Saturday, August 7, 2010

Analytics changing markets irrationally by very rational decisions

New high prices paid for some office buildings is making people scratch their heads. The difference from a 75% occupancy and a 93% occupancy in buildings in Chicago was from $100 a square foot to $500 a square foot.

It seems that in the never ending search for new investment returns, they are looking at office buildings with high level of quality occupancy as it was a bond in a completely separate light from any other building. Comparing to the current price of bonds and treasuries, it seems to be an appealing investment.

This is an interesting twist. All the sudden, prices in real state have dramatically changed for property that is best to next to best. This causes a whole new array of issues. Level of occupancy or quality of is not a measure openly disclosed unless someone is actually buying.

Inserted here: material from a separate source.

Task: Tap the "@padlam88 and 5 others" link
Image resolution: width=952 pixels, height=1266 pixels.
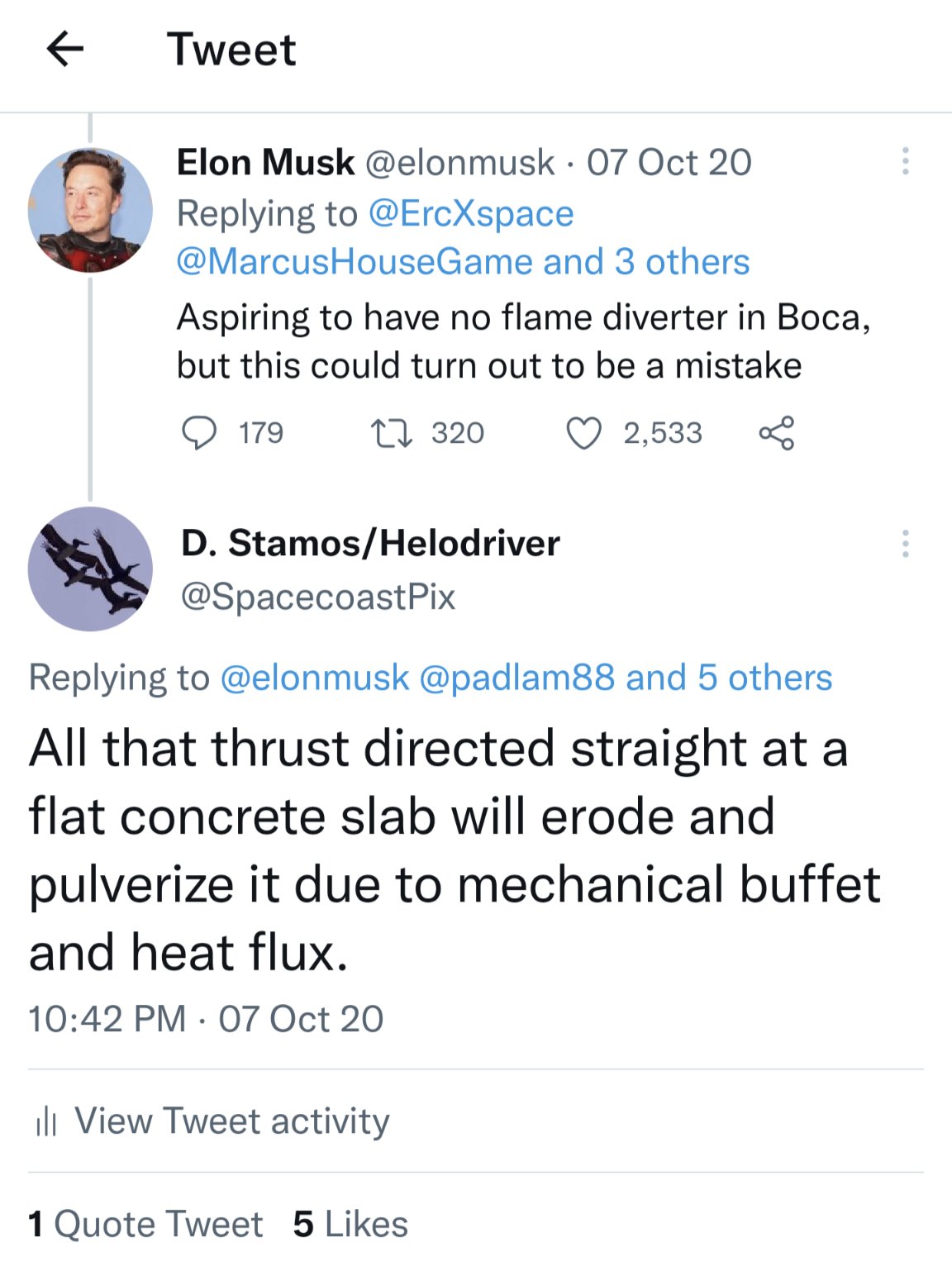Action: pyautogui.click(x=626, y=678)
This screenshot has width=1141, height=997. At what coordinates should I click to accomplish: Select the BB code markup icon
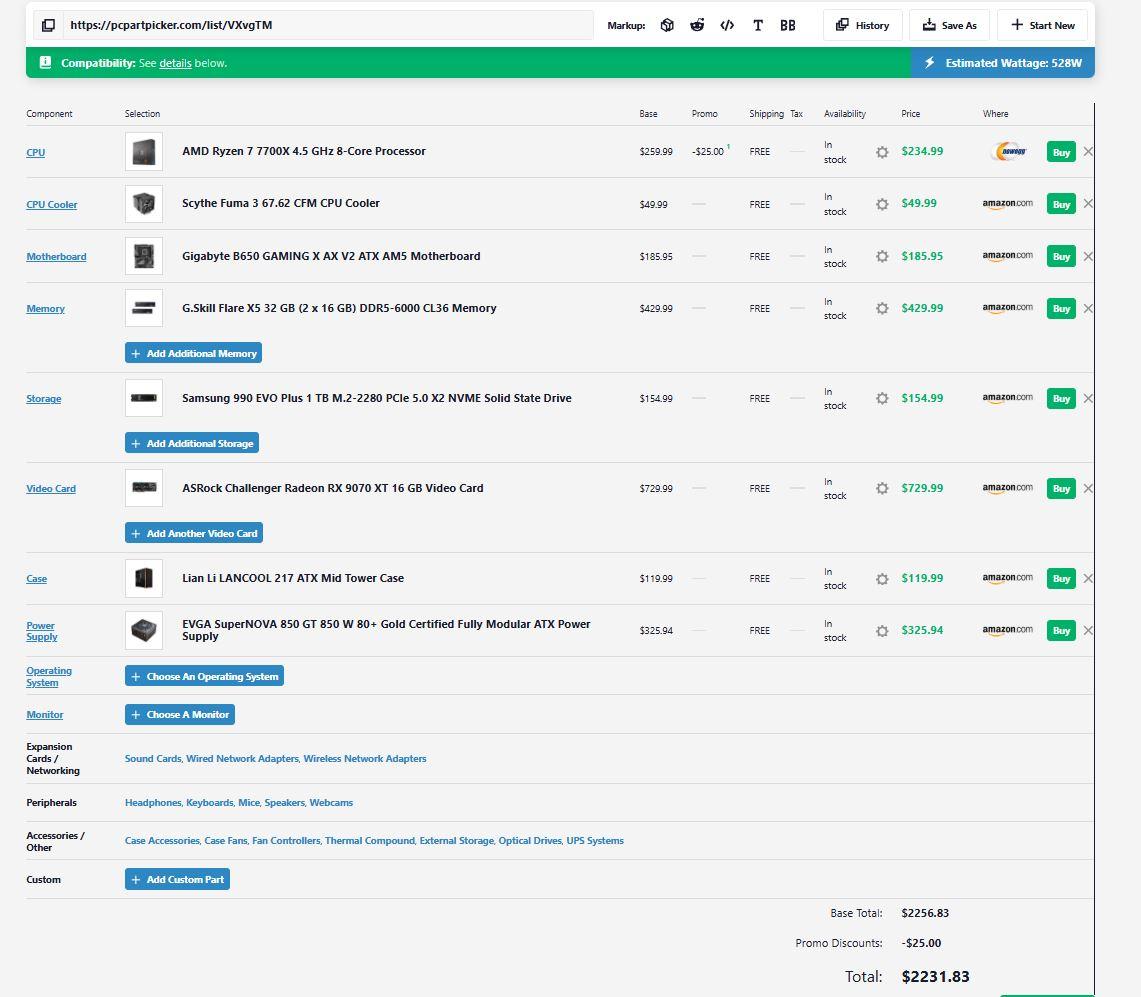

This will make it harder for someone to analyze markets that are not familiar with. This is maybe one of the best opportunities to actually value an intangible like a Brand like a daily index tick.

If it becomes a long term trend, it would be interesting to see "bond" prices decreasing on increasing depending on minor occupancy rates changes.

At the end, in markets with so much bad news across the board, it is just the need (maybe the experiment) of decisions based on more accurate data.

It feels like finally the application of deeper analytics across the board. By refining and re-defining segments, REITs might be looking deeper for correlations. It is an exciting change in an uncertain world from the usual location, location, location.